I made more of an effort after that to quietly seek out company and not to be alone.  If I couldn't go home on a weekend I would find people to hang out with on campus, or go to the mall and talk to the staff in the stores.  I started having lunch at the campus pub and making friends with the staff there.  I would find anyway I could to be around and interact with people without having to flat out admit that I was afraid to leave myself alone with myself. 

I reapplied to residence for the following year and got in.  I also started working at the campus pub.  By January of that year I decided that I didn't want to be fighting against myself with these antidepressants.  I didn't want them around me in case I started to wonder how many I could take again.  Strangely enough, the biggest reason I didn't want to be taking the pills anymore was because I didn't want to HAVE to take them anymore.  It really bothered me that I might have to take some type of medication for the rest of my life.  So I stopped.  One day I just decided I wasn't going to take them and I through them away.  My room mate found out and got very upset; "You can't just stop taking something like that!"  My doctor had a similar reaction, insisting that I needed to be slowly taken off such medication.  The doctor looked at me with wide eyes and a gaping mouth, then asked how long I had been off them and how I was feeling.  The truth was, much better.

I have not had any relapse since then, but I remember what it feels like.  Only once, many years ago, did I start to have the same hopeless, trapped feelings, but I recognized them quickly and removed myself from the situation.  Antidepressants worked for me for a little while, but I think I had some things I just needed to deal with as well.  Later, when I did a little research into them, I realized how dangerous it really was that I simply stopped taking the pills.  Even more dangerous though, was the self induced seclusion that I started employing as the depression settled in.  If my room mate had not noticed the first signs with the insomnia and loss of appetite and sent me to the doctor I may have been much worse off. 

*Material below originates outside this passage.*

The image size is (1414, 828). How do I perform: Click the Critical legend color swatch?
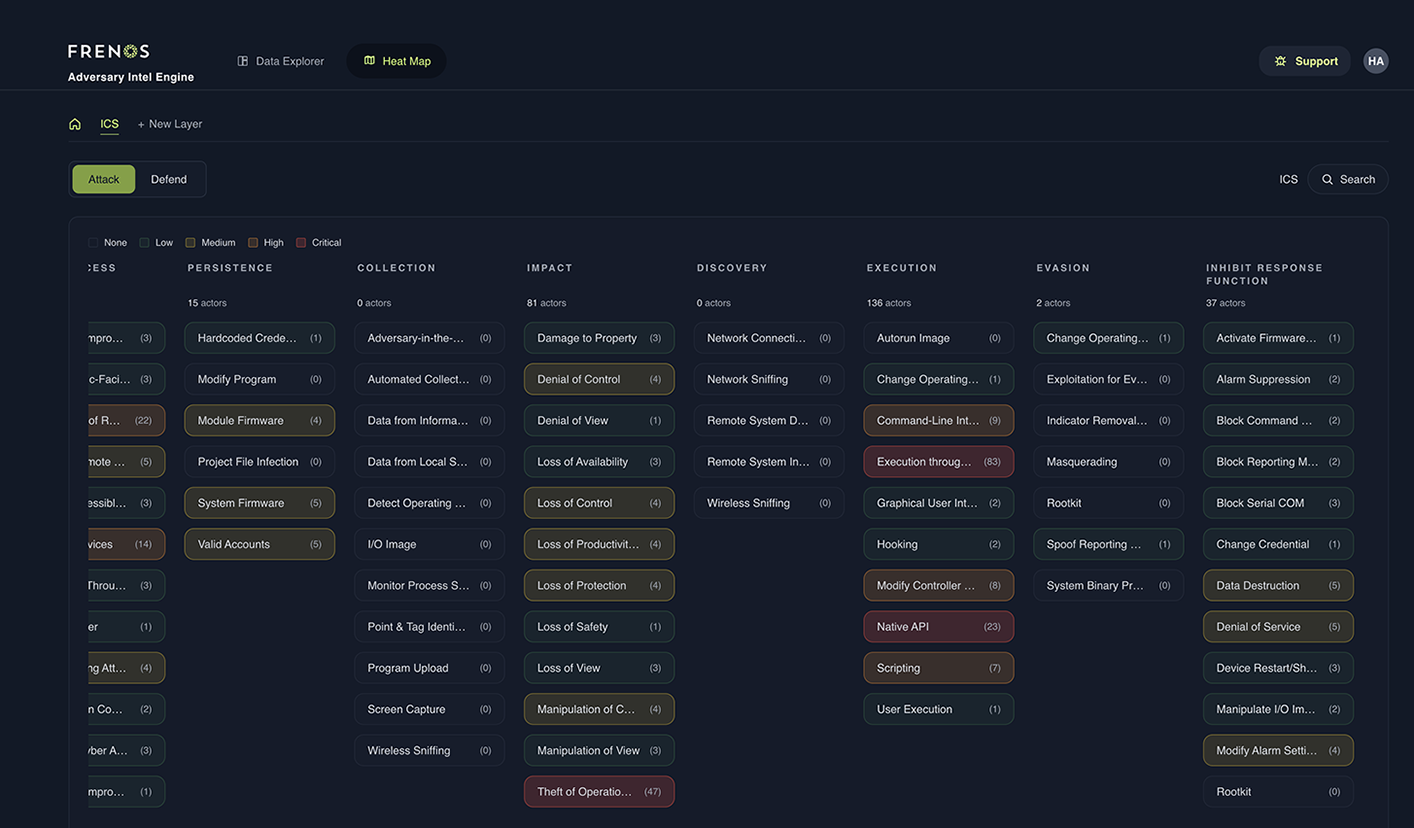click(301, 243)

It is really important not to let someone segregate themselves if you think they may be suffering from depression.  If someone seems a downer to be around, try to figure out why first before you start excluding them.  Most of all, it is important to know that real depression is beyond their control.  It is actually a chemical problem in their brain and they need help.  If you have feelings like you are alone, when you are around a lot of people, if you feel like you could scream and go unnoticed, just scream.  Honestly - SCREAM!  You'll see that a lot of people will notice you and one of them, someone who is or will be a friend, will help.